Another point worth noting, said Dr. Olson, is that the old stereotype of the bully as an antisocial and unpopular misfit is false. In one study of third- to fifth- graders in two East Coast schools, she and her colleagues found that, while the students described by their peers and teachers as friendly, outgoing and self-confident were the most popular, the boys known to be bullies were the second-most popular group, way beyond the perceived wimps, eggheads and teacher's pets.

"There are a fair amount of kids in a classroom who think that bullies are cool," said Dr. Rodkin, "especially when they're attractive and athletic."
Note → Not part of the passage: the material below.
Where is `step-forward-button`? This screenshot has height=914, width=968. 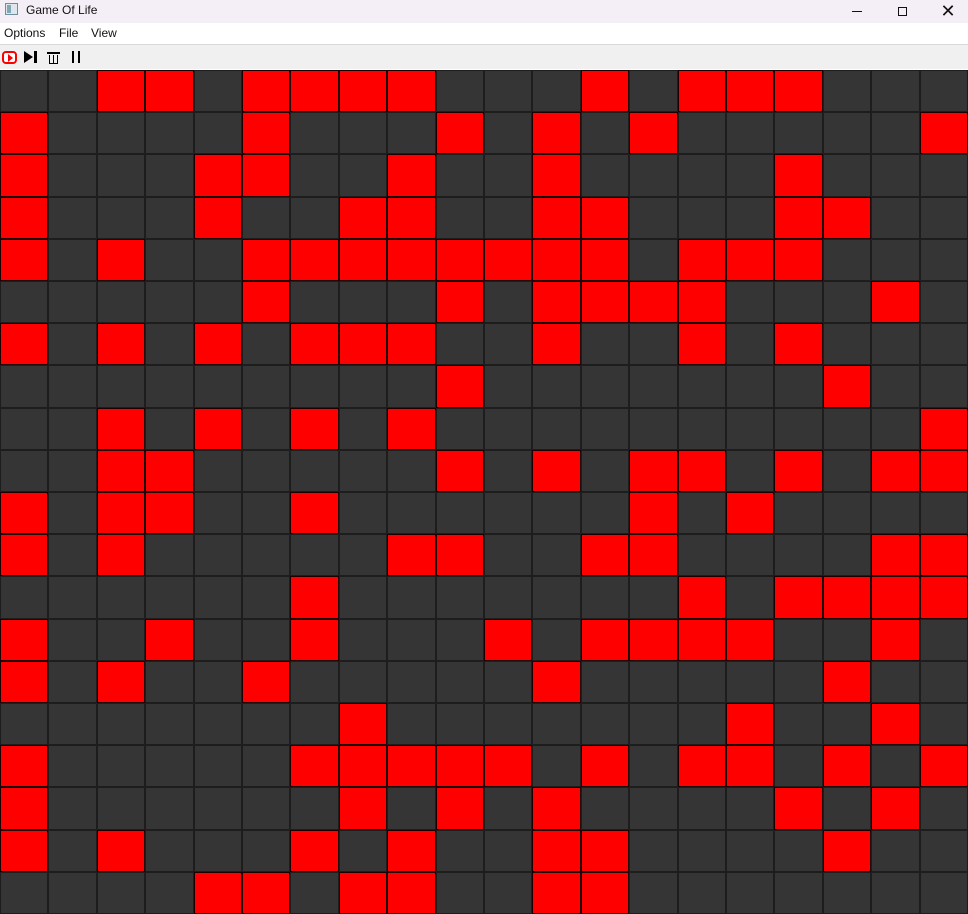 step-forward-button is located at coordinates (30, 57).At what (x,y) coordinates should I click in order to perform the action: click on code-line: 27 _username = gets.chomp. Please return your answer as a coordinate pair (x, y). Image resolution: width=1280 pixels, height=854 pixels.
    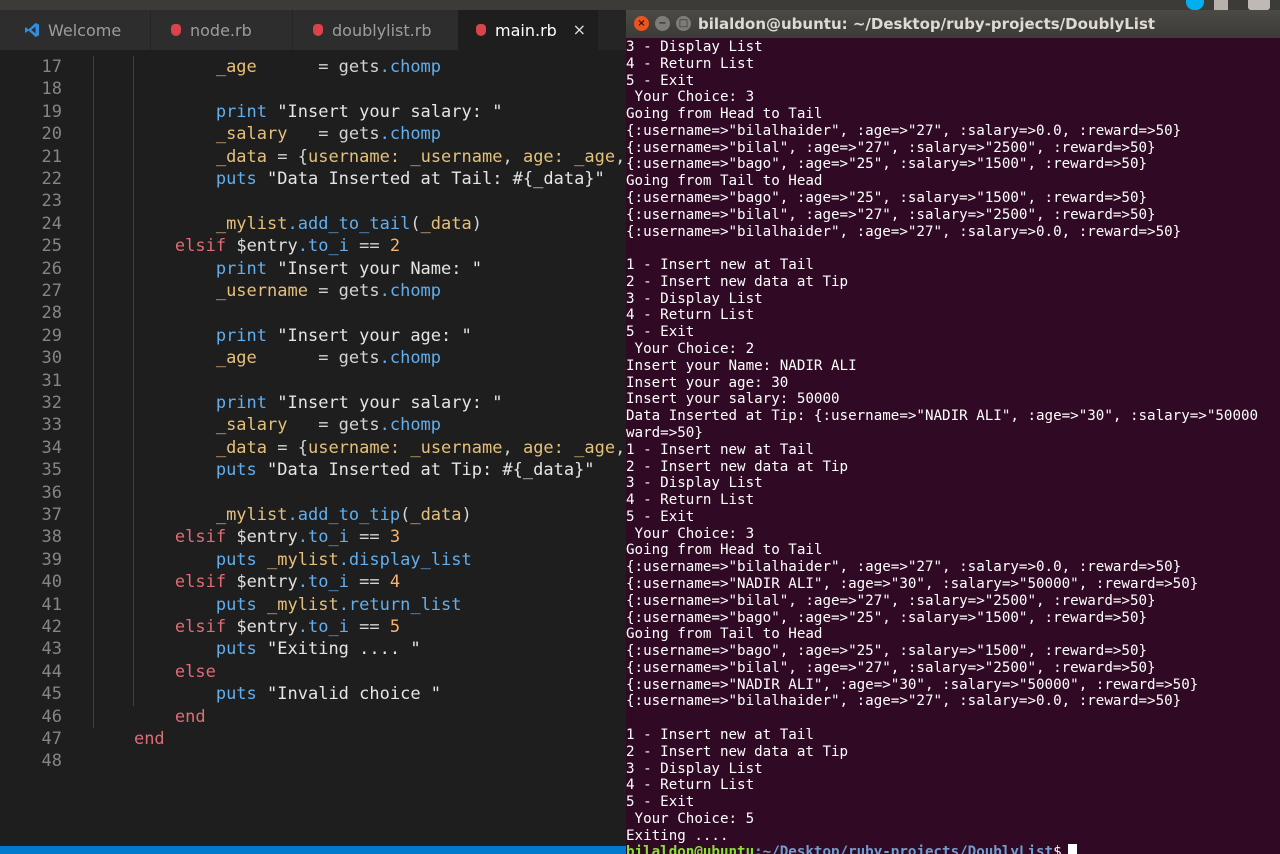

ADDING to the challenge of curbing bullies is the fact that, as researchers have learned, many students blame victims of bullying for bringing their troubles on themselves by sulking or whimpering or walking around with their head hanging low. A sizable number of students agree with the premise that bullying can help "toughen" people and teach which behaviors are laudable and which are risible to the group.

In this scenario, then, bullies are neither born nor made, but instead have bulliness thrust upon them. The group needs its whipcracking rulemeister, just as an army boot camp needs its snarling, abusive sergeant if the soft-bellied newcomers are ever to get into fighting trim.

Indeed, it's hard to see how bullying behavior in schools can be eliminated when bullying behavior among adults is not only common but often applauded -- at least if it results in wild success. J. P. Morgan, for example, was thought by many of his colleagues and subordinates to be, in the words of Robert M. LaFollette, the Wisconsin progressive, "a beefy, red-faced thick- necked financial bully, drunk with wealth and power." Yet he was also lionized in his day, described by officials at Harvard University as a "prince among merchants," a man of "skill, wisdom and courage." Hey, he was the richest guy in the world, wasn't he?

It's perhaps a bit of delicious paradox that, at a time when the nation is seized with concern over school bullying, the international community views with alarm the recent moves by the United States to scuttle the Kyoto global warming treaty and to promote the construction of a space-based nuclear missile shield. To the rest of the world, it seems, America is the biggest bully of them all.